Baylor University: The Notre Dame of the Southwest?
R. Alex Whitlock
Baylor University Seal
I've said before that no University president ever gets appointed without some promises of taking the university to the "next level," whatever level that happens to be. Baylor University's president is apparently no different:
Baylor, which already bills itself as the largest Baptist university in the world, has even bigger ambitions. In the words of the school's president, Baylor aspires to be "the finest Christian institution of higher learning on this planet." This is Texas, after all, so nothing is quite so important as scale. And Baylor has a plan—specifically, a 42-page document that articulates a vision and outlines a strategy to achieve it by 2012. "Within the course of a decade, Baylor intends to enter the top tier of American universities while reaffirming and deepening its distinctive Christian mission," reads the plan, called Baylor 2012. It rejects the notion that "intellectual excellence" and "intense faithfulness to the Christian tradition" are mutually exclusive, although it notes that not many universities have been able to do both effectively.

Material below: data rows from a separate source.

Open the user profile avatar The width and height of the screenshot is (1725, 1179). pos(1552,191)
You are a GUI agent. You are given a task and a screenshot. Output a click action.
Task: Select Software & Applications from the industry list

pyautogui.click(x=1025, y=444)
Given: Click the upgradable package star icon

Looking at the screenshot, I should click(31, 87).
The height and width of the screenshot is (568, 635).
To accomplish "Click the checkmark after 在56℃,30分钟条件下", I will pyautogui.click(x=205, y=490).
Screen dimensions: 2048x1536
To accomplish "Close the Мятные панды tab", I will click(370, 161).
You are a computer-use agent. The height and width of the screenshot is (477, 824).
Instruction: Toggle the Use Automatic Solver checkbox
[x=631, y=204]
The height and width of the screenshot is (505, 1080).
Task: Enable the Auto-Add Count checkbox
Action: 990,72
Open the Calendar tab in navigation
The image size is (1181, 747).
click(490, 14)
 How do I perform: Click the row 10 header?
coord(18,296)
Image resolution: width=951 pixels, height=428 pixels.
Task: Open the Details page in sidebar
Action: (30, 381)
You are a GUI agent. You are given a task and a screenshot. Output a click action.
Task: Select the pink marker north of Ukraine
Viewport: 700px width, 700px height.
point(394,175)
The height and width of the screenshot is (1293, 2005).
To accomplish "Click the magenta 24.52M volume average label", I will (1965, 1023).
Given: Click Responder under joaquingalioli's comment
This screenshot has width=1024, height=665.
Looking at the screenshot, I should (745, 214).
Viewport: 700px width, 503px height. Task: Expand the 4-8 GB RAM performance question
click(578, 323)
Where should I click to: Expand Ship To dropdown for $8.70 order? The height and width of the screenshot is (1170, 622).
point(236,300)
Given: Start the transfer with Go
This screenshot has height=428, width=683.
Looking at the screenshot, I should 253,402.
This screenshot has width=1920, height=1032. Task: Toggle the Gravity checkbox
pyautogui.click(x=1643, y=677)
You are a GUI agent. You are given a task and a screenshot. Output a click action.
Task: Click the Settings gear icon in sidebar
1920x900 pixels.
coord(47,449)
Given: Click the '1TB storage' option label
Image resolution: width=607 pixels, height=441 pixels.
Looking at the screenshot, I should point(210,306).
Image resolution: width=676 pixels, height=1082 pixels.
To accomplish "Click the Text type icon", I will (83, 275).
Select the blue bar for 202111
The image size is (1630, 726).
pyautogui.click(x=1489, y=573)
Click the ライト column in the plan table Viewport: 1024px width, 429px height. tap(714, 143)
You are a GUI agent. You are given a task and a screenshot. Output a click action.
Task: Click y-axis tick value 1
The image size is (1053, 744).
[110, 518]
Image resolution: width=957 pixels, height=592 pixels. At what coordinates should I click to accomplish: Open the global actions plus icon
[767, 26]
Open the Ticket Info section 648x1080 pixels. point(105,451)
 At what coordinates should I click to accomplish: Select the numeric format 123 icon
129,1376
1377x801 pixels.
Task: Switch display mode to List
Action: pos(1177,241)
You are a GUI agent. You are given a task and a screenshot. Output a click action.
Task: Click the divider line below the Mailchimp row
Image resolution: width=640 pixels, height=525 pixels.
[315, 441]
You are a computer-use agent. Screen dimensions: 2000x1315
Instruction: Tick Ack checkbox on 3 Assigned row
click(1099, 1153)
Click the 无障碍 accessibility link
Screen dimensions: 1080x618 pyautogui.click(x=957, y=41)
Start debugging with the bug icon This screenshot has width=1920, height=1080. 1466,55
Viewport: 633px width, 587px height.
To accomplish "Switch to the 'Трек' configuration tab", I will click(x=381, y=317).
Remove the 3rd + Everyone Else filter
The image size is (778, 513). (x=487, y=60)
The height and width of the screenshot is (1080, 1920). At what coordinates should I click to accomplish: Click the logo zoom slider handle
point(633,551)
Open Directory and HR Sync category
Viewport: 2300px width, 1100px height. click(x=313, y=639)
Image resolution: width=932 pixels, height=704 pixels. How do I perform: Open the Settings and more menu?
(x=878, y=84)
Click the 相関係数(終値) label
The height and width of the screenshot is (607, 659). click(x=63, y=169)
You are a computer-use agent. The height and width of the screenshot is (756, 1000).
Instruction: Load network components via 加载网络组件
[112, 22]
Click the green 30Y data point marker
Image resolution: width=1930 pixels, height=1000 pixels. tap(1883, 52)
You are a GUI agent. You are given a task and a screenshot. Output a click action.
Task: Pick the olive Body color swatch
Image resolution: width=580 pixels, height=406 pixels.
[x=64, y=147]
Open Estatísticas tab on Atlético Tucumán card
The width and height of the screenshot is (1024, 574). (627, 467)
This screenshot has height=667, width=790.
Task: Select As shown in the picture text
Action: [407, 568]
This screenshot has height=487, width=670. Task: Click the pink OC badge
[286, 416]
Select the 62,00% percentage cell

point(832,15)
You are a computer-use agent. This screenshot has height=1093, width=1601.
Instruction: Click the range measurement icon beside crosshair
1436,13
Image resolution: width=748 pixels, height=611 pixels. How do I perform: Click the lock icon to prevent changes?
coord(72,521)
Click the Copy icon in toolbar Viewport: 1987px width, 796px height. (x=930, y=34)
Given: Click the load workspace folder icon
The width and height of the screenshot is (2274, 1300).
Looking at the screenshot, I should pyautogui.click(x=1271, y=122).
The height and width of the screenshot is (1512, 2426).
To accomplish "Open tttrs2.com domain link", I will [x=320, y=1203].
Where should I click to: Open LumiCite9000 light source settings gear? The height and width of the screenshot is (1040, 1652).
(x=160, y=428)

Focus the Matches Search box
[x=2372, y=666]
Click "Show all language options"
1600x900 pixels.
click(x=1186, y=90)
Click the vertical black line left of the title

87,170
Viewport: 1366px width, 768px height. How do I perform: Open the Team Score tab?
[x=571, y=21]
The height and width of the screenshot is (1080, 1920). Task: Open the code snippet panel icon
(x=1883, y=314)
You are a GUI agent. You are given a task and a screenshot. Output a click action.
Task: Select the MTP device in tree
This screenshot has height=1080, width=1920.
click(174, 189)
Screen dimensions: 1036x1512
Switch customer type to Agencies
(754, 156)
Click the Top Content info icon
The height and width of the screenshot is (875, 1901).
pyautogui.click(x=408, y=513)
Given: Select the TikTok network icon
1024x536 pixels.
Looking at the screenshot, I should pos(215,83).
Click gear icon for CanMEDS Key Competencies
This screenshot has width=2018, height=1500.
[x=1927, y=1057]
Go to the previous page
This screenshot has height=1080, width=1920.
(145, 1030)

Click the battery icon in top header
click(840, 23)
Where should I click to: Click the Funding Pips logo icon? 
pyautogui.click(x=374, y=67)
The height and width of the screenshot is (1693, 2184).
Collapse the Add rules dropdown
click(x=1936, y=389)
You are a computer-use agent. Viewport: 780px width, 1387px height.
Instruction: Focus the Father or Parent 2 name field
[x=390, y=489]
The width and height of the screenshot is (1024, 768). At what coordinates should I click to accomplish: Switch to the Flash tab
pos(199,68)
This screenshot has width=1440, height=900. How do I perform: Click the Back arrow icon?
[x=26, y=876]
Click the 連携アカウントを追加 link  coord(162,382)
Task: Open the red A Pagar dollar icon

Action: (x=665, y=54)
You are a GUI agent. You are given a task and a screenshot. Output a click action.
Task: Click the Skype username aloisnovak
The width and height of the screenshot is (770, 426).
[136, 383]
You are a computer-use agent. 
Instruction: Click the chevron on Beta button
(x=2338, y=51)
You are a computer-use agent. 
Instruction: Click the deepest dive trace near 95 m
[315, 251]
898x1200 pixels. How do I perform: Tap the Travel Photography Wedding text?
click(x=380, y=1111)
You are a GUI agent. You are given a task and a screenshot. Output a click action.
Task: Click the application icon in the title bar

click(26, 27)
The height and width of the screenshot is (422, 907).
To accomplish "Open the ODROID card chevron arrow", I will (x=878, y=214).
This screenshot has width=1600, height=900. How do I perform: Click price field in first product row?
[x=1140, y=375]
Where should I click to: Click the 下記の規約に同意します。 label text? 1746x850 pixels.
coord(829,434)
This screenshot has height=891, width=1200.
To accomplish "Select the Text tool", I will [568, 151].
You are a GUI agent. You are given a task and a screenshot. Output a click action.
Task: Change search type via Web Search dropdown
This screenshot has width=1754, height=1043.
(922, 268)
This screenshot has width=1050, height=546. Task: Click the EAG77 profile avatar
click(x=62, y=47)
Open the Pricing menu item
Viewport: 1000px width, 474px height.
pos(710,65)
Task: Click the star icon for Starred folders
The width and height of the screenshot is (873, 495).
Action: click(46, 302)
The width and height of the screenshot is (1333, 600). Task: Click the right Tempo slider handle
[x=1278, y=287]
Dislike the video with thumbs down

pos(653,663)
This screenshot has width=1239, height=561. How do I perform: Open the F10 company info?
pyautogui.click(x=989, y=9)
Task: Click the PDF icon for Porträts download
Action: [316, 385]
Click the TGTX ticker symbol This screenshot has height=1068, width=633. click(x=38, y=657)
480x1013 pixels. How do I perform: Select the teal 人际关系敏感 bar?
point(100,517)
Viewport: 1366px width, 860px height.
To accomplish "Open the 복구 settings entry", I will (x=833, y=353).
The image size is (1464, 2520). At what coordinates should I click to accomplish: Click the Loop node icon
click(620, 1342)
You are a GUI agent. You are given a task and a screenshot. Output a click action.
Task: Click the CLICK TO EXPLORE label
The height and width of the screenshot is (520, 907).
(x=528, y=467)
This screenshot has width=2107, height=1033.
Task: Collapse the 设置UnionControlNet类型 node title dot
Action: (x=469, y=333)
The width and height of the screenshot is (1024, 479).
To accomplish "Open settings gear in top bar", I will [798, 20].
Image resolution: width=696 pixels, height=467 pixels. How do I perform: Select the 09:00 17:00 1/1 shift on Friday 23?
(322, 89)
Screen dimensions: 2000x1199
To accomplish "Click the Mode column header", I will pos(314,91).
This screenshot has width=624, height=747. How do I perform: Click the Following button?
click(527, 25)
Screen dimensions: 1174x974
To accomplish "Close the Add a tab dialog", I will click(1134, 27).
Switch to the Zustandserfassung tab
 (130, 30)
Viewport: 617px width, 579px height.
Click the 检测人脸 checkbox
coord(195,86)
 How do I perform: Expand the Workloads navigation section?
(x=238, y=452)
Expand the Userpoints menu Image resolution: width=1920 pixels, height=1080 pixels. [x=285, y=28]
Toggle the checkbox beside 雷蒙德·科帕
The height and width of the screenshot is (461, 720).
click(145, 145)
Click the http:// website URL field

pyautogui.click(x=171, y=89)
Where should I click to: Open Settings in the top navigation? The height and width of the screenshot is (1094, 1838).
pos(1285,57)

Baylor 2012 calls for, among other things, an Honors College with its own dean and faculty; at least 10 new doctoral programs in the social sciences and humanities (in addition to its existing 17 doctoral programs in a variety of disciplines); and a world-class faculty, with 200 new appointments over the course of a decade.

Additionally, Baylor's administration has hopes of locating the George W. Bush presidential library on campus. A $103 million science building is under construction. Baylor has embarked on what one faculty member calls a "huge building spree" of athletic facilities, and the university plans to construct a new residence hall every two years until 2012.

Some at Baylor want the university to become a "Protestant Notre Dame." The connection is not coincidental. Although there are no official ties between Waco and South Bend, faculty at the two schools (particularly the philosophy departments) have met for a number of structured conversations. Michael Beaty, a philosopher and director of the Baylor Institute of Faith and Learning, did his doctorate at Notre Dame. Both Baylor's president and his chief faculty recruiter acknowledge their intellectual indebtedness to Notre Dame's George Marsden—who warned about the secularization of U.S. higher education—and to the Notre Dame model.

I'm all about Baylor becoming a first tier school nationally because it'll make Jay's degree more valuable. Even though Baylor is not the kind of school I would have chosen in large part because of its overly socially conservative atmosphere, I am happy that they're going to remain true to their vision. There are plenty of secular private schools with rigorous academia. In an age where Texas Christian University asks to be called simply TCU to distance itself from its founding, it's refreshing that a university doesn't lose sight of what it is.

Then again, Jay had to endure six years in that atmosphere and would probably come at it from a very different perspective.